Objective:
Reproduce the lines of the listing below unchanged, from the line containing "Click the Finish" through the line containing "point(210,430)", and output nothing else.

Data entries:
Begin

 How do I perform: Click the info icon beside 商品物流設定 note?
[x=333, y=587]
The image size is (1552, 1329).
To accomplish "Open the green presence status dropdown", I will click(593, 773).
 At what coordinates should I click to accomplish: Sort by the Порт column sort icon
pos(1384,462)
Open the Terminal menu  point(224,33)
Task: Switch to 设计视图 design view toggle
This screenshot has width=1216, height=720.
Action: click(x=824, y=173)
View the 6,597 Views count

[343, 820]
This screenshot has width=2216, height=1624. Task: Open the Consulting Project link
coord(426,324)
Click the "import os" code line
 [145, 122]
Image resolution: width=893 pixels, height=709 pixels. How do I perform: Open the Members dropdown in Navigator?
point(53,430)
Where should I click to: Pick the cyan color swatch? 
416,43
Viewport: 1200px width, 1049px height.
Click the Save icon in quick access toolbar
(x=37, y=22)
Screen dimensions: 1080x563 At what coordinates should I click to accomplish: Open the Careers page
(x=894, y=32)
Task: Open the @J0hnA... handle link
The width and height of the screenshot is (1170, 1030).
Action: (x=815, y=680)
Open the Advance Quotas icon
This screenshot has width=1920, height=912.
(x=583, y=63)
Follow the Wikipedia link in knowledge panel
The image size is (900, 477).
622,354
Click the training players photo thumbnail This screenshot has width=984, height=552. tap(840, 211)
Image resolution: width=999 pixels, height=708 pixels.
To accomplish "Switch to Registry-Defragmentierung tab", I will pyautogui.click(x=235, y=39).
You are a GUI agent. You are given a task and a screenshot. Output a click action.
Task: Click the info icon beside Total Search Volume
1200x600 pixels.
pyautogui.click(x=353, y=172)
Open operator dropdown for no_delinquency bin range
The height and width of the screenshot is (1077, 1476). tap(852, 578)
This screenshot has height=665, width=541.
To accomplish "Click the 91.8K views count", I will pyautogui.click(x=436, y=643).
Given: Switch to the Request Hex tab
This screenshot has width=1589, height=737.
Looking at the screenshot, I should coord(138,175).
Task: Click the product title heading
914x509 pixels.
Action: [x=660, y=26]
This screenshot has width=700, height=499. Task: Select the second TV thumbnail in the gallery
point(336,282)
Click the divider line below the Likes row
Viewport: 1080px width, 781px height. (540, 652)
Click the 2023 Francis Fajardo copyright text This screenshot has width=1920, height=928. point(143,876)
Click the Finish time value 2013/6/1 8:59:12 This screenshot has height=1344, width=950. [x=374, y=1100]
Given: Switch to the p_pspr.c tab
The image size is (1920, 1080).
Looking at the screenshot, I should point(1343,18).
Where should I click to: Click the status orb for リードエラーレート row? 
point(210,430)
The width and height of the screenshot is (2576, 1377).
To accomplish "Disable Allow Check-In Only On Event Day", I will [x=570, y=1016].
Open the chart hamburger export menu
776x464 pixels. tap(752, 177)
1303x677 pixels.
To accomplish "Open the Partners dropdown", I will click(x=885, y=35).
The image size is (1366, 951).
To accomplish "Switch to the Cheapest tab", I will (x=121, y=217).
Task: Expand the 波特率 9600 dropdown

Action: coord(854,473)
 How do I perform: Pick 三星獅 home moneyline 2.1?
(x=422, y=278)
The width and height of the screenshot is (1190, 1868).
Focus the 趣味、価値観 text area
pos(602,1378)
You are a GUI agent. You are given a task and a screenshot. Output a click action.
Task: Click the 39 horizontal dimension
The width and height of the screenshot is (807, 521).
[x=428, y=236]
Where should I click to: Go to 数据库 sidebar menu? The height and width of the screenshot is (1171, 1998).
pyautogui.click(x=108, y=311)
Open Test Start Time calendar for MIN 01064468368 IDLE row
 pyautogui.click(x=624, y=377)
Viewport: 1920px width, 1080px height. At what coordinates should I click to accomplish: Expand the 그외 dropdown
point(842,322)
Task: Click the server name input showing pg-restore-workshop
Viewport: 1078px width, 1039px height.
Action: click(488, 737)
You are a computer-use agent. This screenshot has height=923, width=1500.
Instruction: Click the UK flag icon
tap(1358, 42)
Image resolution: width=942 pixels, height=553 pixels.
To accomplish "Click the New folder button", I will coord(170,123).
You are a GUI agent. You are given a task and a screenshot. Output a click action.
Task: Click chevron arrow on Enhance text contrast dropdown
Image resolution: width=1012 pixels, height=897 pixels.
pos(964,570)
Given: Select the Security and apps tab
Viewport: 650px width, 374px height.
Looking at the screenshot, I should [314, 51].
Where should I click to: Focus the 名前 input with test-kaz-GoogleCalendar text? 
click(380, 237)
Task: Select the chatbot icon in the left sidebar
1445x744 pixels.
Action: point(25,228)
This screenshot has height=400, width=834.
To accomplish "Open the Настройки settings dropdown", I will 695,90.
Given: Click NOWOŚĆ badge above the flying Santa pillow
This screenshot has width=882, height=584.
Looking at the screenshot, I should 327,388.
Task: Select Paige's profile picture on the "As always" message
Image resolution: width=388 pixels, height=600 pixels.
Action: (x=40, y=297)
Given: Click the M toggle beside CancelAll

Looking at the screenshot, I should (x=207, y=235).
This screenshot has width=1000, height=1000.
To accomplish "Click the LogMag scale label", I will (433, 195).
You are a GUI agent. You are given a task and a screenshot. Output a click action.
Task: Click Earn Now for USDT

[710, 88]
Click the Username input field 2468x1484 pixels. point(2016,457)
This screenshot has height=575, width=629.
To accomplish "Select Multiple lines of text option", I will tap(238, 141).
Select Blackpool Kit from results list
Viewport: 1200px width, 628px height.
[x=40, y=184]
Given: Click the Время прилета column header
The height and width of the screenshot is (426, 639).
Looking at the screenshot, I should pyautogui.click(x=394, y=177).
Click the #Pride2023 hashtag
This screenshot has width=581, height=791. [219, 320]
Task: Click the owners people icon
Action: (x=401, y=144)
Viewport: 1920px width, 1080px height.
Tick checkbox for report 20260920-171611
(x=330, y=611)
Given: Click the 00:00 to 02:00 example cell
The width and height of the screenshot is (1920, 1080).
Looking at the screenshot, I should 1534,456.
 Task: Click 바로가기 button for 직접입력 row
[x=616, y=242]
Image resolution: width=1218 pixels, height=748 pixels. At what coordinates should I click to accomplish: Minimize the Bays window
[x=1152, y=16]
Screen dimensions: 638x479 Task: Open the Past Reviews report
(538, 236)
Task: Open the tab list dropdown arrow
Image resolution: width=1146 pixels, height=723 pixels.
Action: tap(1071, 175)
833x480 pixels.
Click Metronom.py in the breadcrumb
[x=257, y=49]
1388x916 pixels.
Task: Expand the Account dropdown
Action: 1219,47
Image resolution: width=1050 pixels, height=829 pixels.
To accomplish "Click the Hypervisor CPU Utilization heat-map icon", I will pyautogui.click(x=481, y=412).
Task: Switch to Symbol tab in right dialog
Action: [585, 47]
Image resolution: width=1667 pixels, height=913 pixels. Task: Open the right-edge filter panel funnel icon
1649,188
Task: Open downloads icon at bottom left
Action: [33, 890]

End

Response below:
Click the Finish time value 2013/6/1 8:59:12 This screenshot has height=1344, width=950. [x=374, y=1100]
Given: Switch to the p_pspr.c tab
The image size is (1920, 1080).
Looking at the screenshot, I should point(1343,18).
Where should I click to: Click the status orb for リードエラーレート row? 
point(210,430)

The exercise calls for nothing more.